Pocket gophers are named for the large, pocket-like cheeks they possess, but most folks locally know them as "sandy-mounder" or "salamander". The fur-lined cheeks hold large quantities of roots and other foods that pocket gophers gather as they roam their burrows (not to carry soil, as some folk tales suggest). The pocket gopher also has long front claws, small eyes and ears, and a naked tail that is thought to help dissipate the heat that might build up in a warm, humid burrow.
Although the animal thrives in the frequently burn pine uplands of the Red Hills, it has become extremely rare elsewhere within its range. It once ranged throughout the coastal plan in Alabama, Florida, and Georgia, but it’s considered imperiled in Georgia and is listed as a species of conservation concern elsewhere.

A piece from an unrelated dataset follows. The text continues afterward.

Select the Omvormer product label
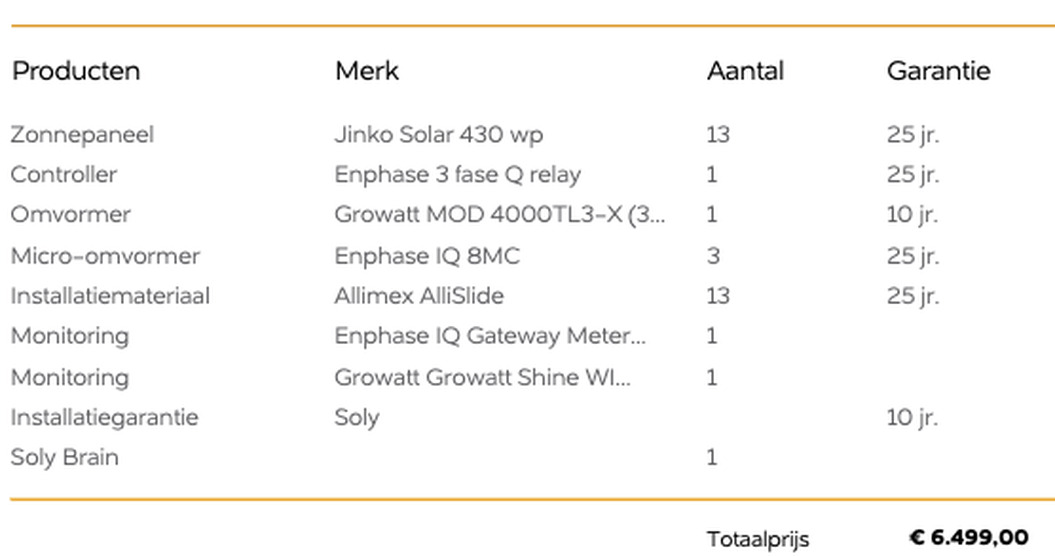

“We’ve surveyed about 75 different regions in Georgia thus fare but located pocket gophers only in 3 of the regions,” Pynne reported. “As you can guess from this low encounter rate, most of our transects yielded absolutely nothing, but we’ve encountered dozens of pocket gopher mounds on each of the transects conducted here in the Red Hills region.” “It’s been great to see their mounds so regularly on all these private properties” he added.
Although reclusive, pocket gophers play an important role in upland pines by aerating soils and recycling soil nutrients. They dig rapidly with their noses to the ground, and some estimates suggest a healthy population may recycle as much as a ton of soil over the course of a year. All this churning and digging can enhance the diversity of plants, and the burrows also provide important refugia for up to 80 different types of insects, including 14 species that to occur only in burrows.
The Stoddard Bird Lab helped coordinate access to different properties and also steered the gopher–seeking duo to the random starting points within each property. Assisting outside researchers is a common service that the staff of Tall Timbers provides as needed. After all, when you live and work in a place like the Red Hills, it’s important to share your good fortune as much as possible.